▶ [Exercise description] Starting with the line that contains "Where should I click to: Click", copy every line through the end of the listing, exactly and only those. No pictures should appear in the copy.

▶ [Source records]
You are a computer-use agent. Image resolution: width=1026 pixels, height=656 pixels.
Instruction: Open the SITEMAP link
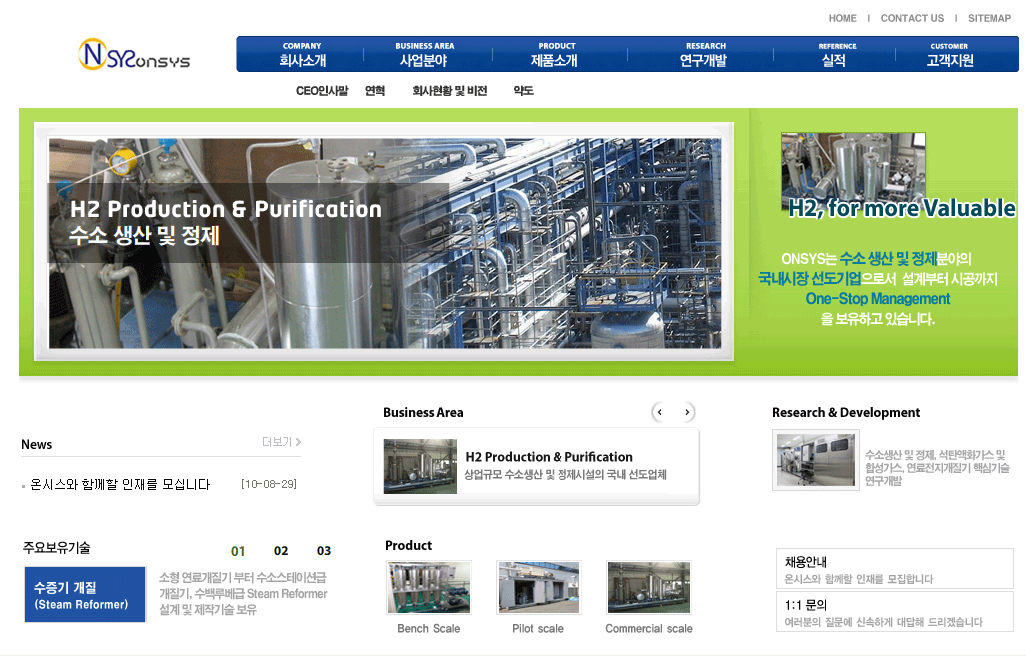(x=989, y=18)
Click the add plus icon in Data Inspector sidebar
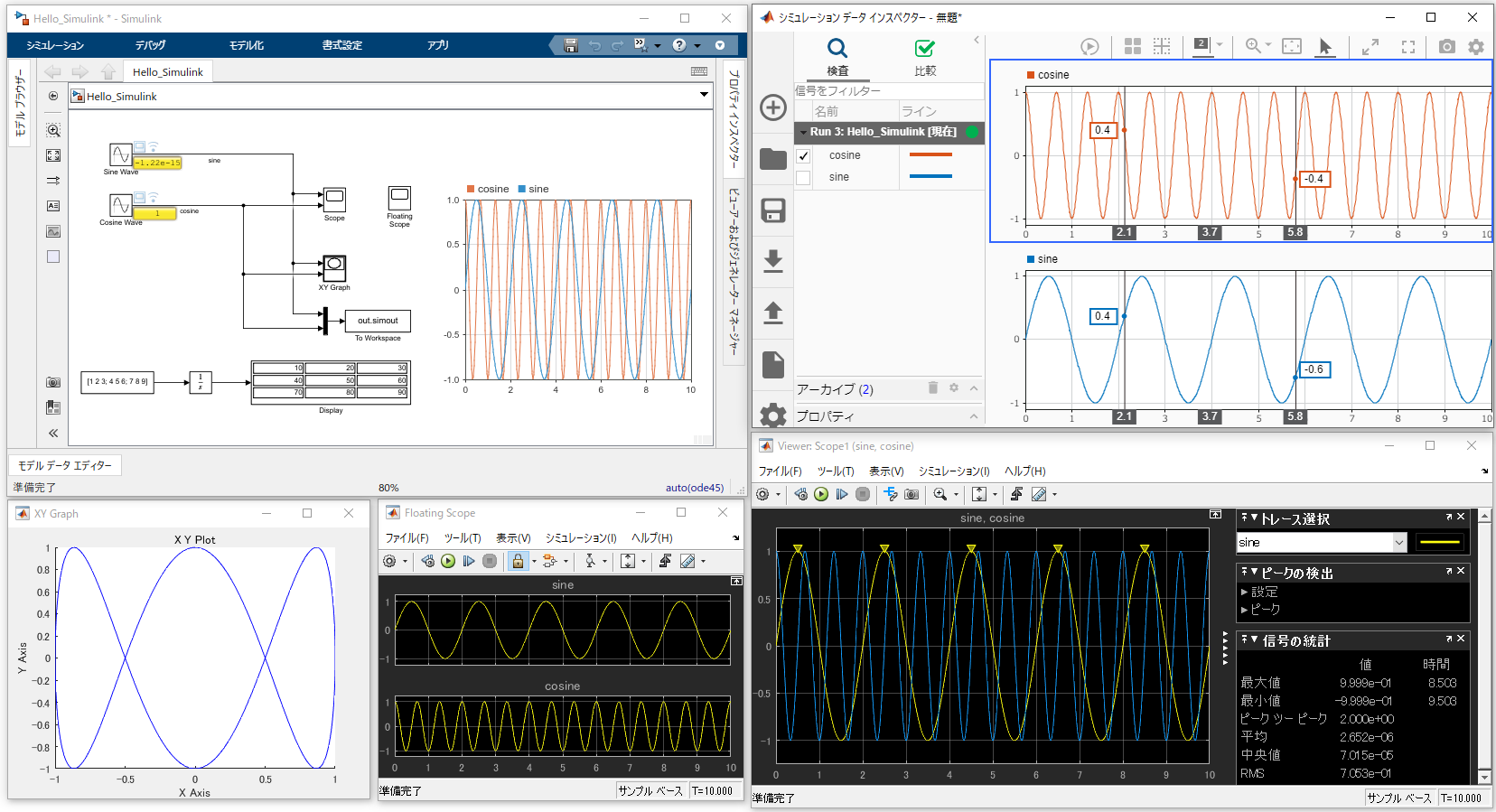This screenshot has width=1496, height=812. click(x=772, y=107)
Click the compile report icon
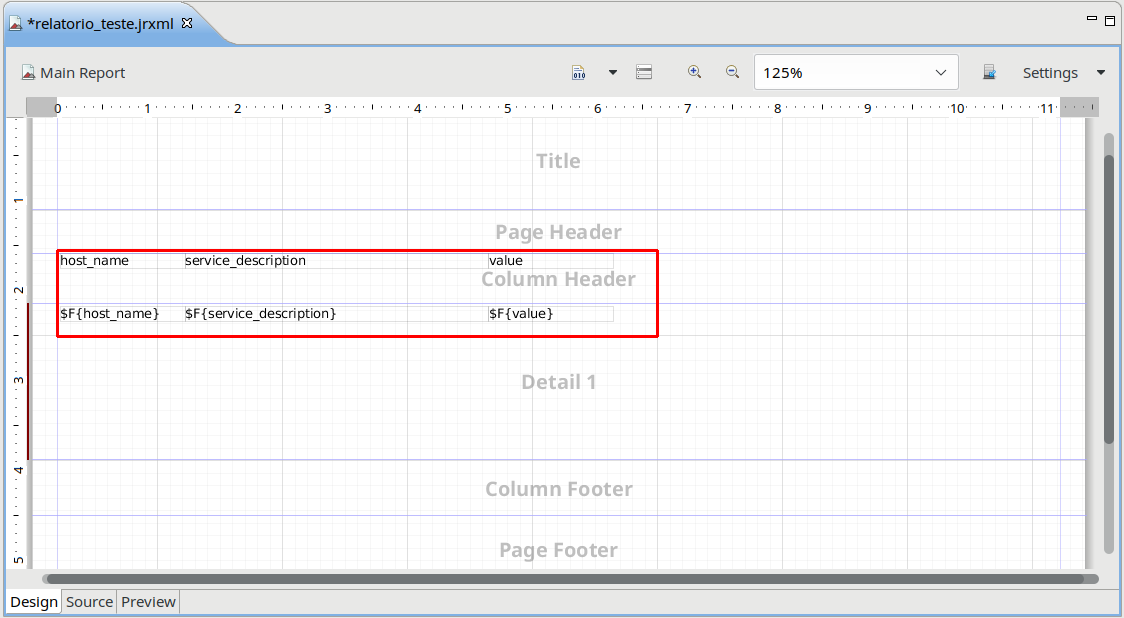Image resolution: width=1124 pixels, height=618 pixels. [x=579, y=73]
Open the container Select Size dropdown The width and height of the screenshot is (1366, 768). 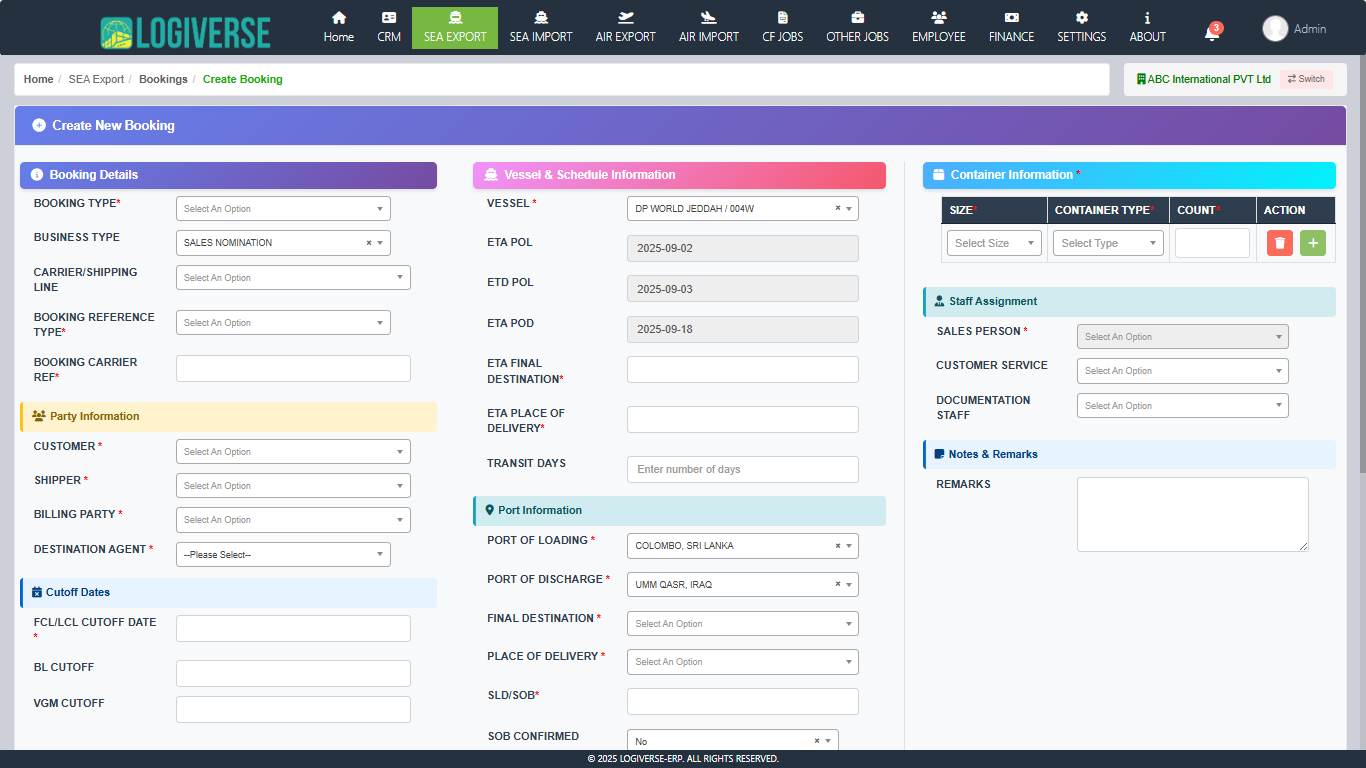[994, 243]
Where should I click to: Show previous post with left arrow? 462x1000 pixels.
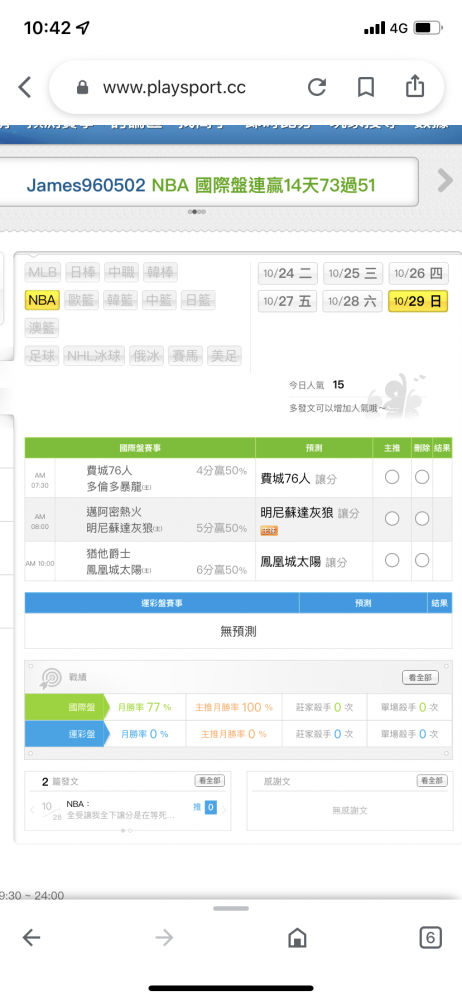[x=33, y=810]
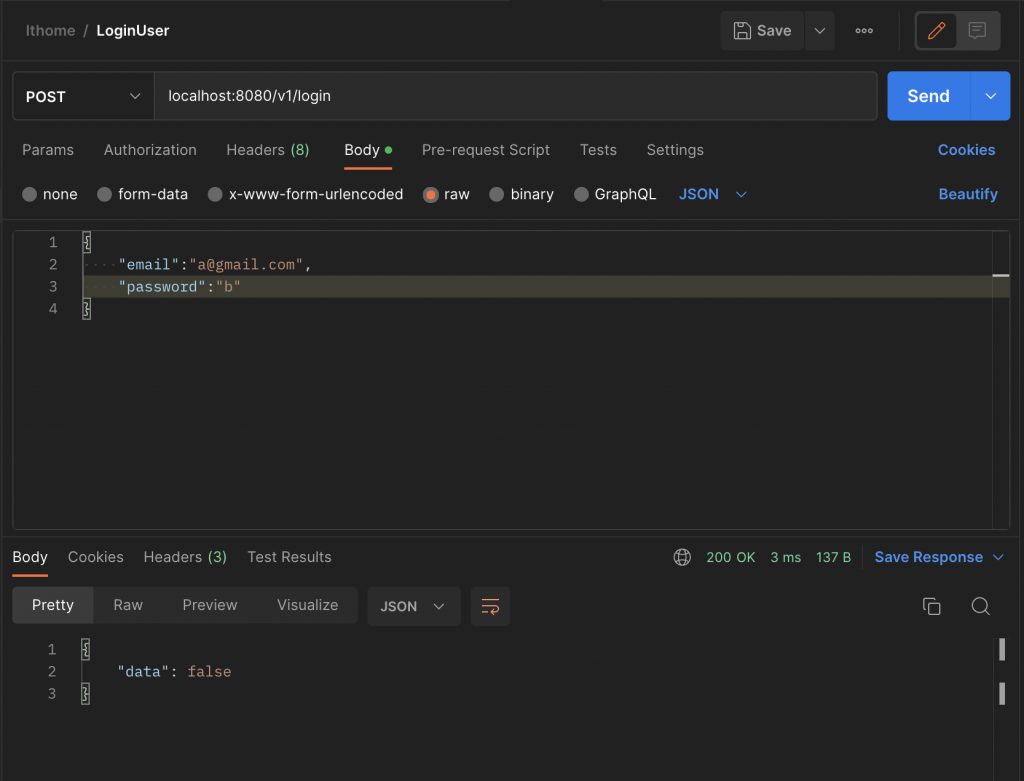Viewport: 1024px width, 781px height.
Task: Click the Beautify link
Action: pyautogui.click(x=968, y=195)
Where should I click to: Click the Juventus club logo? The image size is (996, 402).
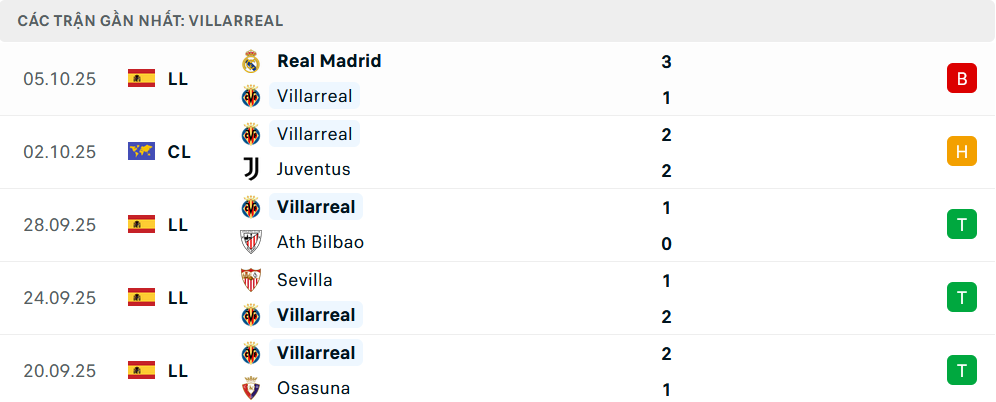pos(251,169)
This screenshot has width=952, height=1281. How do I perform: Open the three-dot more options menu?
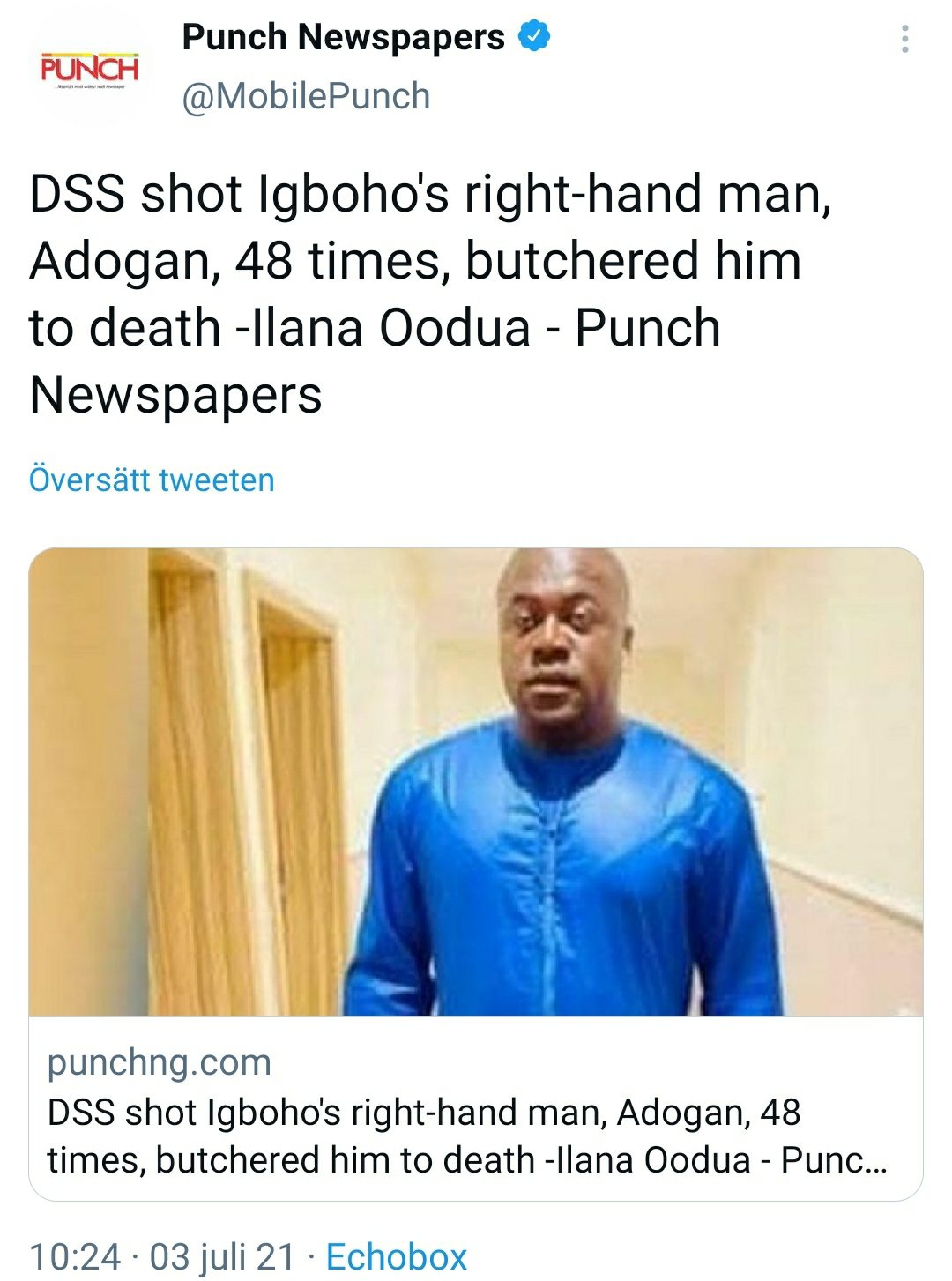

▶ [Result of this exercise]
Where should I click to: Click the Juventus club logo? The image size is (996, 402).
pos(251,169)
This screenshot has width=952, height=1281. How do I perform: Open the three-dot more options menu?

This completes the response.